Sunday I went to church with Michael and my mother. We sat in the congregation, saw roses and orchids pinned on in remembrance of mothers and grandmothers. We heard the prayers of the people as they stood to voice words of honor, praise and concern. One young African American woman stood to thank her aunt (in the congregation) and her grandmother for being her mothers when her mother was unable to mother her. She gave God praise for her mother growing and changing and for the steadfast love of her other mothers. Another woman requested prayer for a woman she met in the doctor’s office who had lost all three of her children to death this past year. An aging Viet Nam vet gave thanks for his wife who mothered their three daughters while he served in the military. Prayers were offered for the pastor who was home in Georgia with her family for their first Mother’s Day without their mother.

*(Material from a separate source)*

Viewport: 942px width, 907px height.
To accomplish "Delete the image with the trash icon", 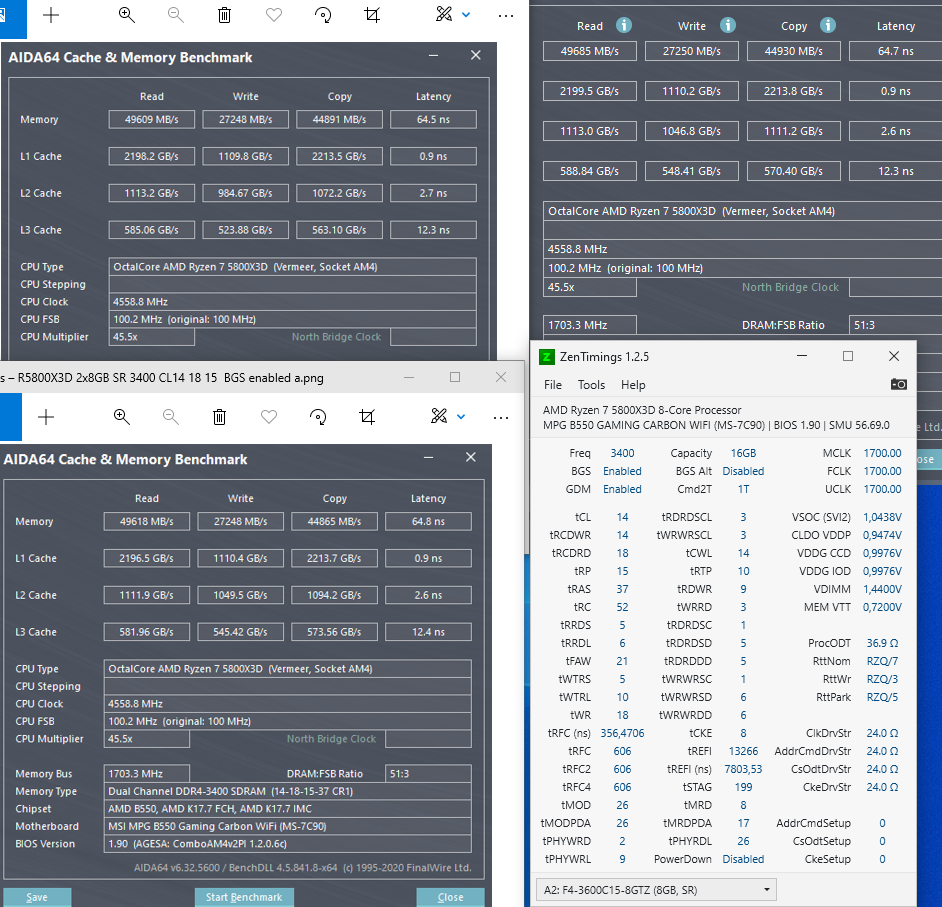I will tap(224, 15).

Such a powerful word...mother... it evokes an emotional response, a deep down in your belly feeling that will stay with us all our lives. Perhaps that is one of the reasons we should re-examine our use of mother-father language for God. Too many of the words we use for God these days... Holy One, Three-in-One, Source of all Being... may connect us to the awe and mystery of God but we have no gut connection, no skin face for God in those words. When my child calls me weeping over the loss of a baby, I do not pray to the Source of all Being. I call on God as Father or Mother, one who understands the anguish of a parent. My grandchildren are learning to pray surrounded by the faces of God in other mothers and fathers in their church congregations.
So this Mother’s Day I celebrate the faith of the mothers (and fathers) who have been my birth parents as a Christian. Mr. and Mrs. Thompson who led our youth group, Mrs. Tyre who led the Sword Drill team, Mrs. Davis and Mrs. Morris who included me in the music program of the church, Brother Kannon who lived the Golden Rule, Walter and Mary Lynn who taught me how to think about my faith, Celeste who shared her creative spirit with joy, Grady whose laughter was infectious and most precious in church, John Claypool who blessed me out of worship every Sunday with words that ring in my heart still... faces and names that stretch out through the days of my life reminding me that God first and foremost wants to be in relationship with me. Because of the gifts I have been given by these skin face representatives of God, I want to be a faith mother for others, sharing my peculiar (I hear the laughter) gifts with others. May it be so, Lord Jesus.